- [SET TASKS]
(1) Please repeat the passage of the Fleetwood Mac Rumours article starting at "Songs from Fleetwood" and ending at "out of chaos.".
(2) According to the article on Fleetwood Mac's Rumours, how many copies has the album sold?
(3) Check each statement against the Rumours article and mark it yes or no, quoting the words that decide it: (a) Rumours came out in 1977. (b) Mick Fleetwood was going through a divorce when the album was recorded. (c) The recording process was calm and orderly.

Songs from Fleetwood Mac’s masterpiece ‘Rumours’ ranked best to worst
Fleetwood Mac are a band synonymous with in-fighting and sexual mischievousness. It’s a synergy which was largely founded in their 1977 LP Rumours. The album is not only a commercial success unlike any other (45 million copies sold and growing every year) but a masterpiece born out of chaos.
At the time of recording the band couldn’t have been further apart in their personal relationships. The two couples of the group, John and Christine McVie as well as Stevie Nicks and Lindsey Buckingham, were both crumbling before their very eyes while Mick Fleetwood was also going through a divorce. Things at Camp Fleetwood were far from good.
This holistic heartbreak coupled with the group’s insatiable appetite for cocaine meant that the recording process would go down in history as one of the most dysfunctional in rock and roll folklore. It makes the parallel tone of the record feel all the more amazing as the group wrap the dark truth in a sunshining sonic duvet.

- [DATA]

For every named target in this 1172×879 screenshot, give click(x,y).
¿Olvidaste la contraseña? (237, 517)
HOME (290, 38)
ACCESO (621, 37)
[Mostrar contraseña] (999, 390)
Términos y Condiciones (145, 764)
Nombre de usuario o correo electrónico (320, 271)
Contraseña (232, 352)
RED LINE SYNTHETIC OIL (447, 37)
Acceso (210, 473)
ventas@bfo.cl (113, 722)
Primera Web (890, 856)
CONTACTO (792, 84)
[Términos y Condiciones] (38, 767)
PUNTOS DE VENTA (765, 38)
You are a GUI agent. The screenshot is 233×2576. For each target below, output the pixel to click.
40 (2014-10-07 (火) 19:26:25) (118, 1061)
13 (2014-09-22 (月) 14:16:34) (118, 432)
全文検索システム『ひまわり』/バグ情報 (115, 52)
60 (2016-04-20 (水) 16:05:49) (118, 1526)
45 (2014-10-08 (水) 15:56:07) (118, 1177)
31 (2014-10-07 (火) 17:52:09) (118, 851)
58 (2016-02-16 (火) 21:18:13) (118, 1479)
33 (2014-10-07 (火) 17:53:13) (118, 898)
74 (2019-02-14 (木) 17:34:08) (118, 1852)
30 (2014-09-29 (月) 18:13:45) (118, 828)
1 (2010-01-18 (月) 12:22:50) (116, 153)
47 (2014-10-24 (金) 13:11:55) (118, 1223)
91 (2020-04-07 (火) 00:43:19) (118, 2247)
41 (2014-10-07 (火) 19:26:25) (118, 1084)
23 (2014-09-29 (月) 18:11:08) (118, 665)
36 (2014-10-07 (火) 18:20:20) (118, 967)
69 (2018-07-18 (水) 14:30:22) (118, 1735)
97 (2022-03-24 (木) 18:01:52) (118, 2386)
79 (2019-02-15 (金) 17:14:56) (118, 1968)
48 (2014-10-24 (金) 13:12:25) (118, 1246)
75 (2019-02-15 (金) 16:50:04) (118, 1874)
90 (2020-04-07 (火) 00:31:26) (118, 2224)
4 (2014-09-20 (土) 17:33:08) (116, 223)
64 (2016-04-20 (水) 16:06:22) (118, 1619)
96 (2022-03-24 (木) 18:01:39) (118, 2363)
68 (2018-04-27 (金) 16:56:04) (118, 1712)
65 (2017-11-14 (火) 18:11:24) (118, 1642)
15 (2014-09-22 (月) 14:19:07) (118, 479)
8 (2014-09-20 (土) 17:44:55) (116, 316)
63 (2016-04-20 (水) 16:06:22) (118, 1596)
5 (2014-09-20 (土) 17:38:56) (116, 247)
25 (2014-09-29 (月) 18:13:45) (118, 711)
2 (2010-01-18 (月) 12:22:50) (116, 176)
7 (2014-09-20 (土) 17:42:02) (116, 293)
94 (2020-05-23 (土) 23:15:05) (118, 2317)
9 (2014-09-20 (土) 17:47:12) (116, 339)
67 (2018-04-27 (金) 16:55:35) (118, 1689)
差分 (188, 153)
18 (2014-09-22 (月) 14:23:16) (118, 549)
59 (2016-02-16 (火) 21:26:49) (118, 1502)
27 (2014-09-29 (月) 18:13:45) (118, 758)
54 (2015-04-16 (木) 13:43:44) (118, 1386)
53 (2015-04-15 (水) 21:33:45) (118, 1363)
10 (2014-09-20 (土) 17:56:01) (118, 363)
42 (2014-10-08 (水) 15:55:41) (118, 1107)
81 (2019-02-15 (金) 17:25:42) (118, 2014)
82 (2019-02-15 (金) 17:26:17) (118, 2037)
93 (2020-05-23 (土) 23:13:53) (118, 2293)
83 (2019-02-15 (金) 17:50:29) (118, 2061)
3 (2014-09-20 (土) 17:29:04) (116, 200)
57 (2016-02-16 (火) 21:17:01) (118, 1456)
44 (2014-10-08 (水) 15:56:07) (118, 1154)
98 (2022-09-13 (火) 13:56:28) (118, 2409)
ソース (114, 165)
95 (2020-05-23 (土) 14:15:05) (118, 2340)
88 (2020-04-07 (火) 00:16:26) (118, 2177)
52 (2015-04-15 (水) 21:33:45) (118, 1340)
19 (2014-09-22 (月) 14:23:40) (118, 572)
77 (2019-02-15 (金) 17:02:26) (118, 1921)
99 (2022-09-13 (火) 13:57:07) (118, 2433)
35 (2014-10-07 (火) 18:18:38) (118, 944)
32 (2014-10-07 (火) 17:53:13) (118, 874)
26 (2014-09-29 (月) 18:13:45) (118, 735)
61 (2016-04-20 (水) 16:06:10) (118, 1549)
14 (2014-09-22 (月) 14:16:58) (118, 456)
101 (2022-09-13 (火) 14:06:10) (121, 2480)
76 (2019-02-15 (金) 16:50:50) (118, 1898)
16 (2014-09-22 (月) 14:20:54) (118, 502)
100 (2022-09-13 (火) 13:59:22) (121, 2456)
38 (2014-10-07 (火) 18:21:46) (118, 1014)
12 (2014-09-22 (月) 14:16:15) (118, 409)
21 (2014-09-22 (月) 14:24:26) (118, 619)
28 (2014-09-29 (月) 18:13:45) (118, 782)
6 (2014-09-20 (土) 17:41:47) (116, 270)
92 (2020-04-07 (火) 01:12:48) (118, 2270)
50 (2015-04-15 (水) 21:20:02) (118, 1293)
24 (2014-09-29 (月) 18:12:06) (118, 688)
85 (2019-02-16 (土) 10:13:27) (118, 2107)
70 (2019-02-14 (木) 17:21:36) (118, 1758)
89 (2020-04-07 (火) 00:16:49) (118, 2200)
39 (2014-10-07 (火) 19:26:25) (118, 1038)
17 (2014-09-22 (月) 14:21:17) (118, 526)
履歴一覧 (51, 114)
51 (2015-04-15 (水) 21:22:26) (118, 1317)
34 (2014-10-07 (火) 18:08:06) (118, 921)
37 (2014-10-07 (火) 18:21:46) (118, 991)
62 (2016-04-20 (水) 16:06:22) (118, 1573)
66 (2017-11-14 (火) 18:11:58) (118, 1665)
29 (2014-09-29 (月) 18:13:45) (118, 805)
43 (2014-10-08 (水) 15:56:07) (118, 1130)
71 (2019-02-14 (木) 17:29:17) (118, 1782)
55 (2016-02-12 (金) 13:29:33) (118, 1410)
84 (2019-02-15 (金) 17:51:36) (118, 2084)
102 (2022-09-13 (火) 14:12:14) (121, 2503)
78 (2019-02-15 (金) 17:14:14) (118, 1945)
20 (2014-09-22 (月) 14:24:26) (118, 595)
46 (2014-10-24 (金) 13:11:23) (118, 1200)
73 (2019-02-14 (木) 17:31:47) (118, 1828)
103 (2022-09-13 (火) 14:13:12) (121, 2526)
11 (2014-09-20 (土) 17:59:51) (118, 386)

- [TASK-BY-TASK OUTPUTS]
(1)
Songs from Fleetwood Mac’s masterpiece ‘Rumours’ ranked best to worst
Fleetwood Mac are a band synonymous with in-fighting and sexual mischievousness. It’s a synergy which was largely founded in their 1977 LP Rumours. The album is not only a commercial success unlike any other (45 million copies sold and growing every year) but a masterpiece born out of chaos.

(2) 45 million copies, and growing every year.

(3)
(a) Yes: "their 1977 LP Rumours"
(b) Yes: "while Mick Fleetwood was also going through a divorce"
(c) No: "one of the most dysfunctional in rock and roll folklore"